▶ **Exercise**: The response should contain only those lines of the entries below that include the string "envelope".

----------------

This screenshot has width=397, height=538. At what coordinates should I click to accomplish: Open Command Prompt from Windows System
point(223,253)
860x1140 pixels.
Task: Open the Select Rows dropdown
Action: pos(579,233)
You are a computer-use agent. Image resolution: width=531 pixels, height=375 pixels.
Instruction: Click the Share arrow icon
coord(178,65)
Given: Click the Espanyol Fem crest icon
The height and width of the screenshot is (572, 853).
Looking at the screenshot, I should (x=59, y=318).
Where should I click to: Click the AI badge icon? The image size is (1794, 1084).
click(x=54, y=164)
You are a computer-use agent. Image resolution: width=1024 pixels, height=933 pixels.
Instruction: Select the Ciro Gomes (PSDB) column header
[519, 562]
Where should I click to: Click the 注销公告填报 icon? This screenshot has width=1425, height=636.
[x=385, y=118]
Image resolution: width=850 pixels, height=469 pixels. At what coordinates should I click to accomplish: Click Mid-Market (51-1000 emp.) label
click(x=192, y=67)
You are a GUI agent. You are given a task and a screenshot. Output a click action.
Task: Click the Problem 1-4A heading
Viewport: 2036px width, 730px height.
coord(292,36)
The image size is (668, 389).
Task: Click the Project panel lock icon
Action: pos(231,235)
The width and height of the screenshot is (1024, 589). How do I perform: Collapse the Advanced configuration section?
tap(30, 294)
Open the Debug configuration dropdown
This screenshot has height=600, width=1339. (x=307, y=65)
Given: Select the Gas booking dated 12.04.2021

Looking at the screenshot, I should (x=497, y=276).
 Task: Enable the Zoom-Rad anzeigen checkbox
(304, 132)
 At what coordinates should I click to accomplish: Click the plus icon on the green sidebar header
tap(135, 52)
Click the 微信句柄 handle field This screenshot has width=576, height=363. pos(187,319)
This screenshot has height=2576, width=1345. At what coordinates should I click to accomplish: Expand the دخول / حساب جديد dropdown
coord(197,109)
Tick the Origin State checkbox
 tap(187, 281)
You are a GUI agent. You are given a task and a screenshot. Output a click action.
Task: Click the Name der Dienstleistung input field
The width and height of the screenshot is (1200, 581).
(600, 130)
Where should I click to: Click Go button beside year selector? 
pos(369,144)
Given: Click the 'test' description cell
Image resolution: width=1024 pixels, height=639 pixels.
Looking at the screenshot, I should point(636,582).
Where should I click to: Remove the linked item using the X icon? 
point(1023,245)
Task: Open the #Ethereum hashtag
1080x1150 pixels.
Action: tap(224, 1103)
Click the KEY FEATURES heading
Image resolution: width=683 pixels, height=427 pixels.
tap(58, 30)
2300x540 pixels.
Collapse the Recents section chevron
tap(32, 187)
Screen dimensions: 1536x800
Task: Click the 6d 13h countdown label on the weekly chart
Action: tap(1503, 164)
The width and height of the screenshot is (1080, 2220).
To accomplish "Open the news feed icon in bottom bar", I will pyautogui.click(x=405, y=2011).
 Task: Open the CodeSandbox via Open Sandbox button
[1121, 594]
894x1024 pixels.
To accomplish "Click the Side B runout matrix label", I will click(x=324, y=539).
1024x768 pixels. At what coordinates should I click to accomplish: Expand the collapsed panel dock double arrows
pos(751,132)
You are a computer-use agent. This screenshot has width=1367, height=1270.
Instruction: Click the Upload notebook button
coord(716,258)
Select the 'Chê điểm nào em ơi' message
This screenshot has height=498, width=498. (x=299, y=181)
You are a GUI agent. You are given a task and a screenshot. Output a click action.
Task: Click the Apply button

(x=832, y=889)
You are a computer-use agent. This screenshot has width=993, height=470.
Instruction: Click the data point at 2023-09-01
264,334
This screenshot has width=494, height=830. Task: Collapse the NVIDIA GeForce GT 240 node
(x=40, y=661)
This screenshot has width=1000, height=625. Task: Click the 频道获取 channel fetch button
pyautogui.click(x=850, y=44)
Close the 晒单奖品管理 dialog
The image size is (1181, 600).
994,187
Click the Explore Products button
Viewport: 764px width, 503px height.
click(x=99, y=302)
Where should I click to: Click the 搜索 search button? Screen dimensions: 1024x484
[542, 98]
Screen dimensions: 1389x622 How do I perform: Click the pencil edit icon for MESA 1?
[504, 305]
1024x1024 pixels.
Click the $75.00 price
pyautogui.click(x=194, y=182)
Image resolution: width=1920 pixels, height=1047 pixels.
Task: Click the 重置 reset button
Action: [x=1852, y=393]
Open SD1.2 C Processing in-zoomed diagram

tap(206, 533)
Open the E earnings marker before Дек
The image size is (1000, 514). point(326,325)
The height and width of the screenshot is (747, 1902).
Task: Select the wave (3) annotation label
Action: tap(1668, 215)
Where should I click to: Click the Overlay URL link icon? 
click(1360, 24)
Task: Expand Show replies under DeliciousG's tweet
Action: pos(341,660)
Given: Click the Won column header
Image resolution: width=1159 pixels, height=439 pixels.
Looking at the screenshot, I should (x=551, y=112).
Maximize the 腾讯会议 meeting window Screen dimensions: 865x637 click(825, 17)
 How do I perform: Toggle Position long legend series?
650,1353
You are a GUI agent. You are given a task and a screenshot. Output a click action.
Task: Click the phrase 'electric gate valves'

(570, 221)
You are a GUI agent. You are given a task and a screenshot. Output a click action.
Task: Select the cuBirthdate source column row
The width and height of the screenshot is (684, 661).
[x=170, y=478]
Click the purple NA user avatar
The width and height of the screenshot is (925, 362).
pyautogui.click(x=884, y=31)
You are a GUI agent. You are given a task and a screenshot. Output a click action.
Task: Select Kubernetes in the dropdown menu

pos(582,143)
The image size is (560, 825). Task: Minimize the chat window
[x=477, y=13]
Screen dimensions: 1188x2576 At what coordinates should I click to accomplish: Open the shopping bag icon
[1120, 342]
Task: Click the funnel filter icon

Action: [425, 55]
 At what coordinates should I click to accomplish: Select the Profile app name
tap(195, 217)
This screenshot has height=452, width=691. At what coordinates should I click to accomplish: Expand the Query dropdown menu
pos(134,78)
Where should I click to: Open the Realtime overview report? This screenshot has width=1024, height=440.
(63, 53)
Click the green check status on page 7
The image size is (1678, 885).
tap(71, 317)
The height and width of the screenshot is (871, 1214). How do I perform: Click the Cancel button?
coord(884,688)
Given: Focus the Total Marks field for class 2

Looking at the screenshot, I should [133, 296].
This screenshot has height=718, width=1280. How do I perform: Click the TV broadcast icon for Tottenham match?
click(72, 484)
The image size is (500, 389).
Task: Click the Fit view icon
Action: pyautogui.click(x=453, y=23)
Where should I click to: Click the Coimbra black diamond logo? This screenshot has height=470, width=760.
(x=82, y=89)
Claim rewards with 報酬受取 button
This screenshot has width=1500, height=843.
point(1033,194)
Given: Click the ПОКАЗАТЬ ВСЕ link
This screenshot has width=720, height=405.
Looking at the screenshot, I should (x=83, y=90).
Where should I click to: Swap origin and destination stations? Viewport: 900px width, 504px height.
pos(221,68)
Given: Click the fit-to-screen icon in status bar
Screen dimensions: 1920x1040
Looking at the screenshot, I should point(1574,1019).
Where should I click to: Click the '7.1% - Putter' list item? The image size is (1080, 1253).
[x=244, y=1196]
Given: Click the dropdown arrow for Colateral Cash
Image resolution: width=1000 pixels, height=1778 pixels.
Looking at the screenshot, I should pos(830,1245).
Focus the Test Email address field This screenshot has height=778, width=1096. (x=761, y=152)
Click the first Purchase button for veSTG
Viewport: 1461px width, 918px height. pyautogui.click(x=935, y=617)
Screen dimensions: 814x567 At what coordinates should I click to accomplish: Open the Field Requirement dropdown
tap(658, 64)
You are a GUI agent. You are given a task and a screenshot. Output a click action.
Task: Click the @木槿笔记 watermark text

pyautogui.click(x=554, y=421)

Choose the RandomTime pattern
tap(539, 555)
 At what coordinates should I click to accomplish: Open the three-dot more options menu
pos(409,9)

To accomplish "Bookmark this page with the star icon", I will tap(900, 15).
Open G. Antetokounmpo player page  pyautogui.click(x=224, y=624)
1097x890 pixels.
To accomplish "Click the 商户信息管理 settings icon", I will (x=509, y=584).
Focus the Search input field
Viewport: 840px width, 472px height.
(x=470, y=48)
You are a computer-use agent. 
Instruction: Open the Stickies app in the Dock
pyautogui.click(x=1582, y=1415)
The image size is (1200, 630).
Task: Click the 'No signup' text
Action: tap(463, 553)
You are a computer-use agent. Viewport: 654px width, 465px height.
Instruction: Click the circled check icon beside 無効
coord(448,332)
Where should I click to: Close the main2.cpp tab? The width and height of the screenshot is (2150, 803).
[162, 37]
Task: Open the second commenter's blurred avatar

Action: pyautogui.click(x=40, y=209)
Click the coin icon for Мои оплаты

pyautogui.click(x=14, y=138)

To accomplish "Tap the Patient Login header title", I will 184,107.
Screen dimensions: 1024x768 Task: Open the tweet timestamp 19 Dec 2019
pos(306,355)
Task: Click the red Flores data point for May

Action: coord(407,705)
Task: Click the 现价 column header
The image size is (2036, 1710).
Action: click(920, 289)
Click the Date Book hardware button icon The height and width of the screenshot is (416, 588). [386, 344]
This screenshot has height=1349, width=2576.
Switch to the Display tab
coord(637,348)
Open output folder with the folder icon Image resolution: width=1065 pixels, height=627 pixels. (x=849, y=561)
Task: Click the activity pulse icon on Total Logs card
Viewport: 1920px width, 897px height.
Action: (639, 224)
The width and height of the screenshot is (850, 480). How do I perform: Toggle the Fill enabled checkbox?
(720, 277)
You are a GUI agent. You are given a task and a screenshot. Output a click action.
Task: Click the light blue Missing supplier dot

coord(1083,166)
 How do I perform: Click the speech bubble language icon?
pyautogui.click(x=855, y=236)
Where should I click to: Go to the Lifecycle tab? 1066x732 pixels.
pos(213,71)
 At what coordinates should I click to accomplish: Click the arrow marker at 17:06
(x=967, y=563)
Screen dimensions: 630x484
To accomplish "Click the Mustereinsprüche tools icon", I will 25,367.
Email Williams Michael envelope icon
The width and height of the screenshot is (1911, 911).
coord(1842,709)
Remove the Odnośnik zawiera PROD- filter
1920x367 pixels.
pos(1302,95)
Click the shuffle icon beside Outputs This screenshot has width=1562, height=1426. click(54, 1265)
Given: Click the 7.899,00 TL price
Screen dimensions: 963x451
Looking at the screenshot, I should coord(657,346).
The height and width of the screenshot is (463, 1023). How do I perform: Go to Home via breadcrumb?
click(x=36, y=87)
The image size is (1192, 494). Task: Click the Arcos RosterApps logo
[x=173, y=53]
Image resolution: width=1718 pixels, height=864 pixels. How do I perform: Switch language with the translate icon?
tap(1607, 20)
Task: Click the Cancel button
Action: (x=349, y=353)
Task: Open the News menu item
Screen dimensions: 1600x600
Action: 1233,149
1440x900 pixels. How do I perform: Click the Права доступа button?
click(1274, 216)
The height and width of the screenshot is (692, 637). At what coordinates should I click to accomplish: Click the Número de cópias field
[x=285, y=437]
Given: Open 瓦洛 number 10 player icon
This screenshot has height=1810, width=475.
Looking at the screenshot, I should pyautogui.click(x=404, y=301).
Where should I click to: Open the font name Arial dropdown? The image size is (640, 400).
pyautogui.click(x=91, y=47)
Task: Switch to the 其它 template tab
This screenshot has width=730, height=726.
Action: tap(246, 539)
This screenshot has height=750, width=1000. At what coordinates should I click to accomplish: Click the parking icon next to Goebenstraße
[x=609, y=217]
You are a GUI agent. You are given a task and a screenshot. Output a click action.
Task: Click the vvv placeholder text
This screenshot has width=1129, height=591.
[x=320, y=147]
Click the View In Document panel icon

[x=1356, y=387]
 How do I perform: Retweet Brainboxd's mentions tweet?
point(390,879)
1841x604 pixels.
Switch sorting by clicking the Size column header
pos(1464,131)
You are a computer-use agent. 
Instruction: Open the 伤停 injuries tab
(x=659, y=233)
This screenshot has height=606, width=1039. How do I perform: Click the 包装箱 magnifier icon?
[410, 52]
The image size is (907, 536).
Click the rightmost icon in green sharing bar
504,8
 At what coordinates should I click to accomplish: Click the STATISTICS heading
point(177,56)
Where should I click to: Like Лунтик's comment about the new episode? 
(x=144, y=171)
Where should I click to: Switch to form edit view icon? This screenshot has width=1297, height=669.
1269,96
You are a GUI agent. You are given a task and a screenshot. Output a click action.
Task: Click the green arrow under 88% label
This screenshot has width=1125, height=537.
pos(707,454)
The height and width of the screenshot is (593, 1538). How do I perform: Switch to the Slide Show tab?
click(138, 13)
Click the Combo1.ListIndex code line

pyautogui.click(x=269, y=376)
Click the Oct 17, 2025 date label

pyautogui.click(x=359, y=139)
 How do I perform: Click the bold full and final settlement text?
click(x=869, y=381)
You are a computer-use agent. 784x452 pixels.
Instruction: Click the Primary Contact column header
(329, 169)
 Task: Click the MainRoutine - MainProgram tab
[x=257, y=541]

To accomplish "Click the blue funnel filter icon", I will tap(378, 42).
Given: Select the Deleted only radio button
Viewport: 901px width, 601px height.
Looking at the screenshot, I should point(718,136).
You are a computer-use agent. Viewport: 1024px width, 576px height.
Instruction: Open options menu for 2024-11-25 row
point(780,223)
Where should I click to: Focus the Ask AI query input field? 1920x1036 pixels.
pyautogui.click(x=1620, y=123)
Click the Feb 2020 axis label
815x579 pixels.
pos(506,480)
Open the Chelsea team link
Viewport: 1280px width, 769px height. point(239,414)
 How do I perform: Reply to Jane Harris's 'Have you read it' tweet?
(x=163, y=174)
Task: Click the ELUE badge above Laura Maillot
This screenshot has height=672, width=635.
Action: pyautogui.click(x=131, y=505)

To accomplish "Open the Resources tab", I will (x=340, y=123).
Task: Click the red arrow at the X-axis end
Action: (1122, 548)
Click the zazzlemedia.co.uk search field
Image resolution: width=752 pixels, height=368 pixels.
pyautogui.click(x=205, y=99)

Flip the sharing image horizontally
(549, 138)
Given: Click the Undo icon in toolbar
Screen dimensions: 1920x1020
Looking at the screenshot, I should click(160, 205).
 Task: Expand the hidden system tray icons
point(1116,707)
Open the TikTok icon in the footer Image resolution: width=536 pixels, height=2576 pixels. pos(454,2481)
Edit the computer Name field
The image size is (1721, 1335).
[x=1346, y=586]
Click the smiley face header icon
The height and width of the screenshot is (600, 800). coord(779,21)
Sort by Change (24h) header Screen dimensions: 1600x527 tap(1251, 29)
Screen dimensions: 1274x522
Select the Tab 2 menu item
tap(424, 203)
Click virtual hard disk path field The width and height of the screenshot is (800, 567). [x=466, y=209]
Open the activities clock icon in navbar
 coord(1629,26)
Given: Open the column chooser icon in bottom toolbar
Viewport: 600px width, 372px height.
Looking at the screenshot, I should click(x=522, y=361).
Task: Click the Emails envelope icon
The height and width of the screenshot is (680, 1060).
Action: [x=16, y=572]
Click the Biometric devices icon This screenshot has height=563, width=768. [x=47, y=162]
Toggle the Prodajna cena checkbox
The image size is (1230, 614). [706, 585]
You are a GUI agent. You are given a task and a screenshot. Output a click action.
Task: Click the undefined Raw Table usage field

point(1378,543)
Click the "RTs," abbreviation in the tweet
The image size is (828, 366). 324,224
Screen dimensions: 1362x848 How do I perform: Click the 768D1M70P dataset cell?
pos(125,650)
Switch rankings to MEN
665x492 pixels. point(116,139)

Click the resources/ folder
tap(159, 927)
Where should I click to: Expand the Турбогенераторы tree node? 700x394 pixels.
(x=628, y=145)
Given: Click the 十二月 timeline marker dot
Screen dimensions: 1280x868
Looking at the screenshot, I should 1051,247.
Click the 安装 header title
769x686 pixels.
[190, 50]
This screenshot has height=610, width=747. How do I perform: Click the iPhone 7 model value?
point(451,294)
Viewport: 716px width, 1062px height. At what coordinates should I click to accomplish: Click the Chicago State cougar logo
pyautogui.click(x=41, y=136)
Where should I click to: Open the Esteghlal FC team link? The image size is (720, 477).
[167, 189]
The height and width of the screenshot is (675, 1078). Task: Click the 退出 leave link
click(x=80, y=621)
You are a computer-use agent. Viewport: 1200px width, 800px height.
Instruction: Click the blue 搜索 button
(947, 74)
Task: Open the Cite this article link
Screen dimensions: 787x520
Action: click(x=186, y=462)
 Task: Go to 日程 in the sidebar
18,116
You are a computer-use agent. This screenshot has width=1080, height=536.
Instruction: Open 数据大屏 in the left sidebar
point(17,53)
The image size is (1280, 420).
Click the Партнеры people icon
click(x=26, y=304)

----------------

▶ **Exercise answer**:
Email Williams Michael envelope icon
Task: Click the Emails envelope icon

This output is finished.